> **Prompt**
Exact copy, no pictures: every line from the one that contains "Task: Click the zoom" through the end of the data below, and nothing else.

> **Input records**
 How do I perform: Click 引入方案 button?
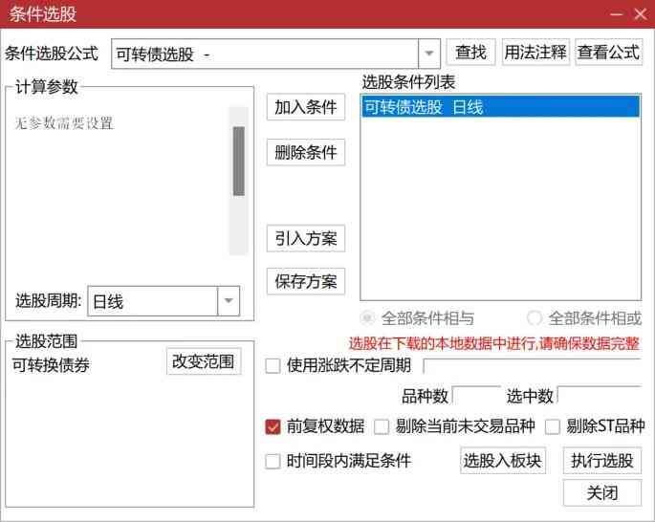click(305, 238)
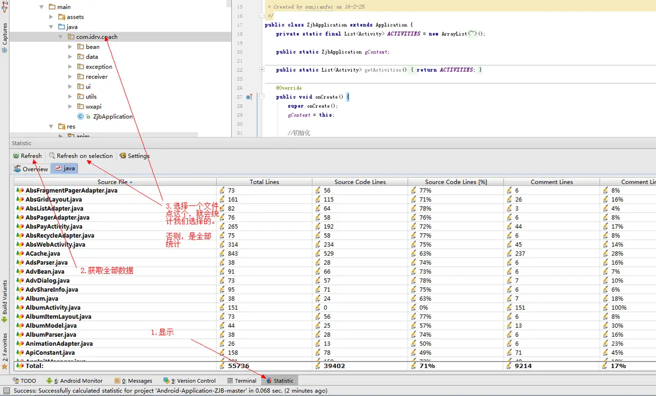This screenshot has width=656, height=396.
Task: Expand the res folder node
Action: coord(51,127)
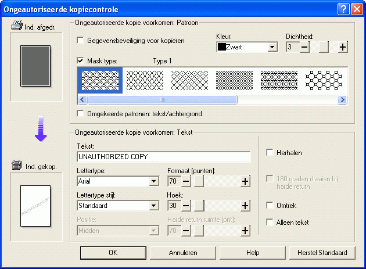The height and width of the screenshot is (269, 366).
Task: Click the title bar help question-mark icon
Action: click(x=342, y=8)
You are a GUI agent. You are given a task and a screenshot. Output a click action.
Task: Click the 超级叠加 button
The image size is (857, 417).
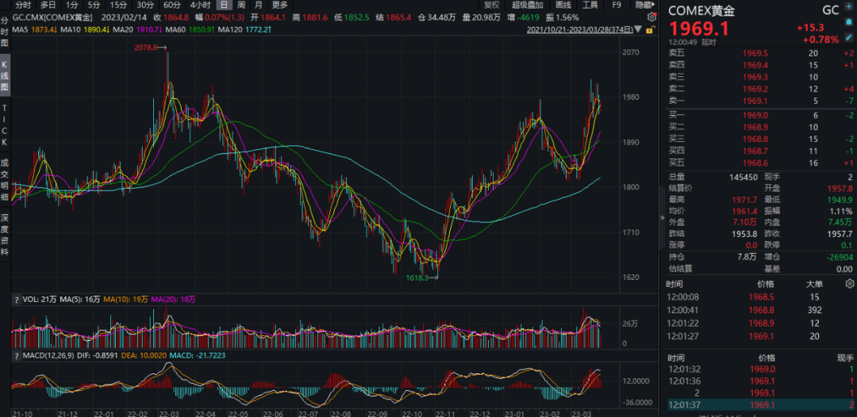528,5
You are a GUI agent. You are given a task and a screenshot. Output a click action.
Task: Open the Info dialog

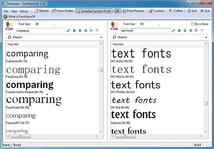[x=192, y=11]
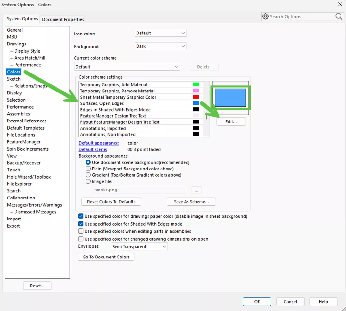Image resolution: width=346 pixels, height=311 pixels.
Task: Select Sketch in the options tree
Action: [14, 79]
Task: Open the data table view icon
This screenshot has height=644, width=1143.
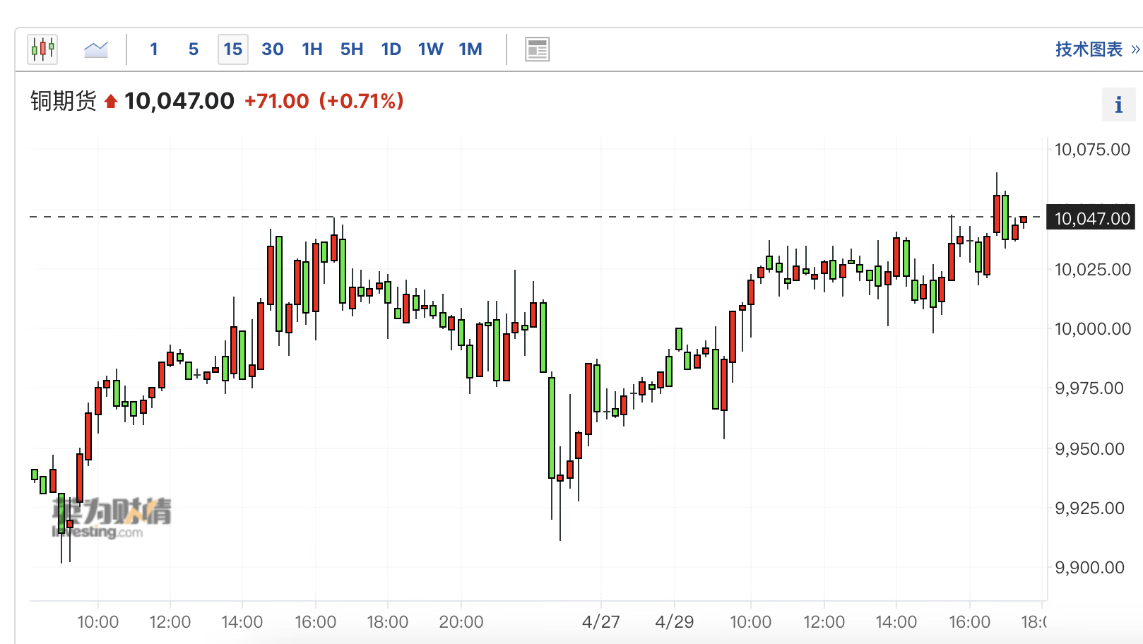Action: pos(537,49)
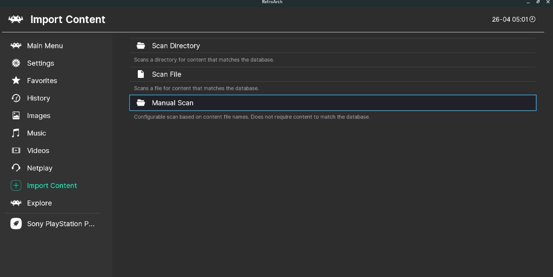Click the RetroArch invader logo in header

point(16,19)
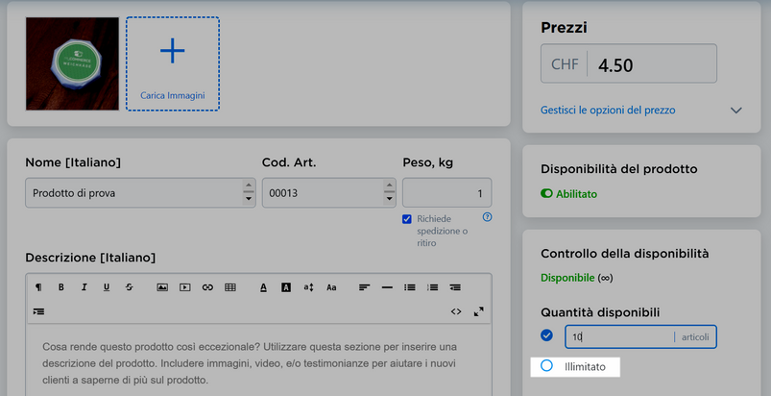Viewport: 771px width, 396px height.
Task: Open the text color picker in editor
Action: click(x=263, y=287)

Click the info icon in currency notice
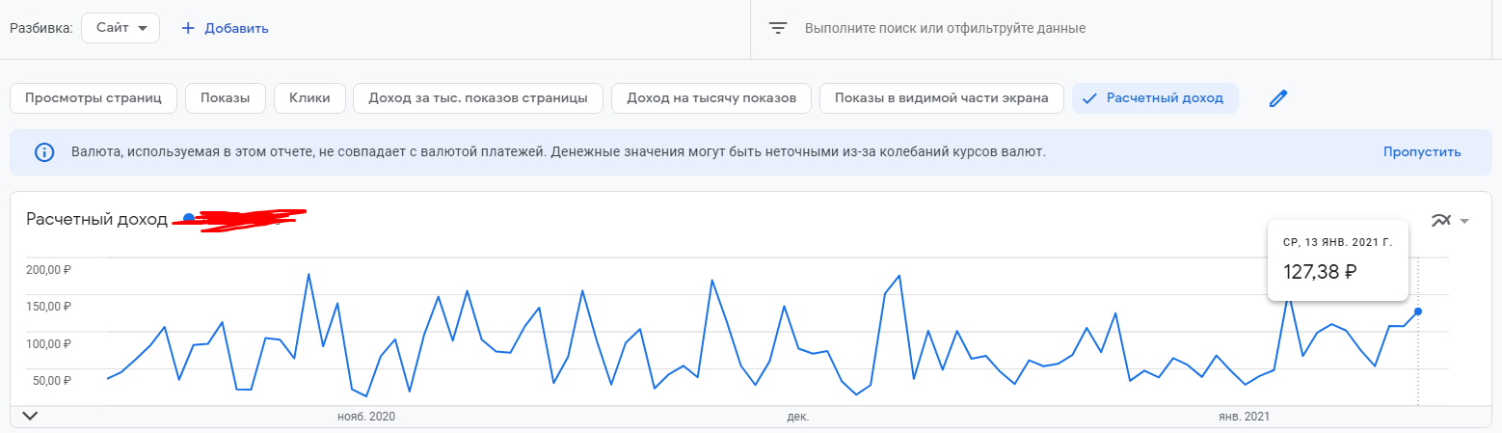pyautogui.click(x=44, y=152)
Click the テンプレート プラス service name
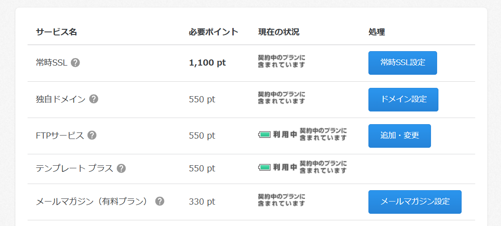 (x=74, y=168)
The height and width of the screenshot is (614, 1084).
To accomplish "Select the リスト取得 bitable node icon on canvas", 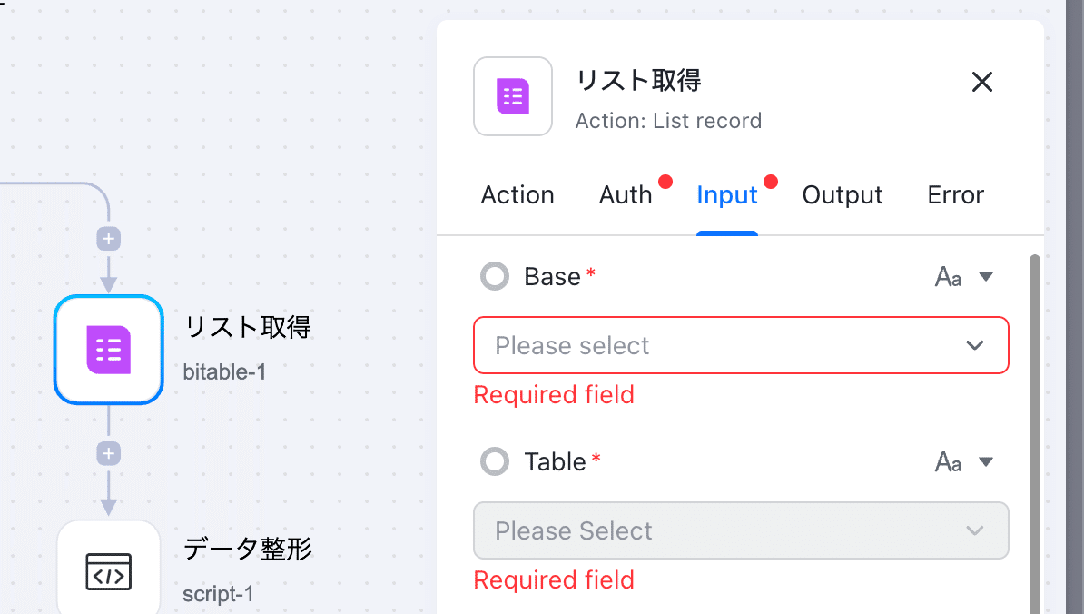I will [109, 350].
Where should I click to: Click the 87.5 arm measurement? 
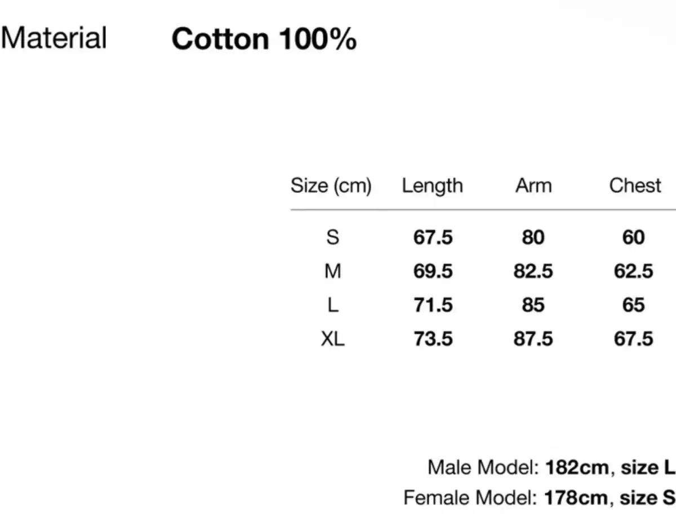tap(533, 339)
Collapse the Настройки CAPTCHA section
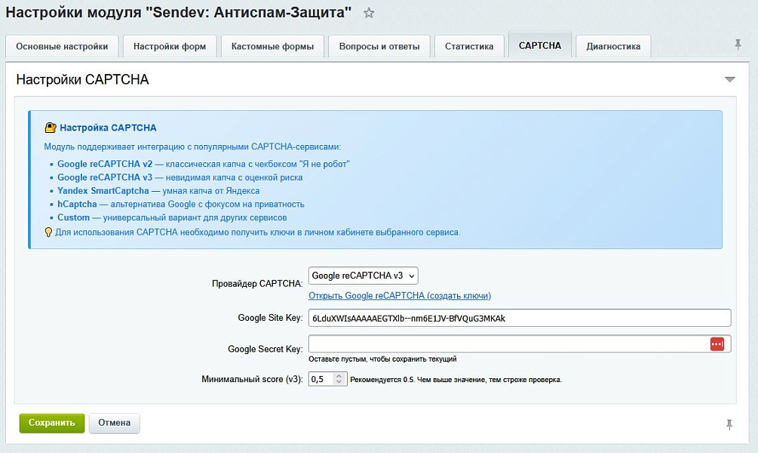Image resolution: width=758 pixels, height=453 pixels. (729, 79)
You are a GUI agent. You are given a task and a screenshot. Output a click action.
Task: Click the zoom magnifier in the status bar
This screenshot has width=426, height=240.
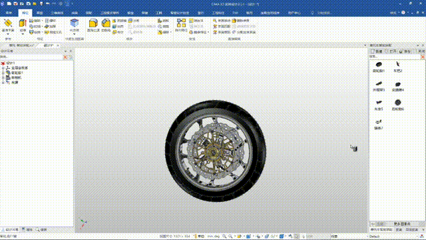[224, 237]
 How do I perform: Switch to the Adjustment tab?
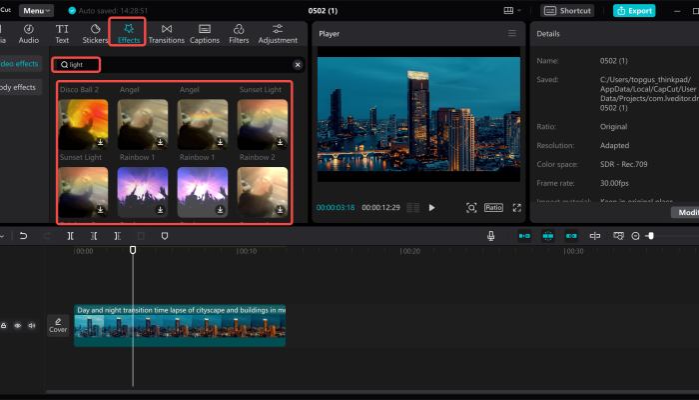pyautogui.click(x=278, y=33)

> **Exercise answer**
Task: Click the zoom magnifier in the status bar
This screenshot has width=426, height=240.
[224, 237]
 How do I perform: Switch to the Adjustment tab?
pyautogui.click(x=278, y=33)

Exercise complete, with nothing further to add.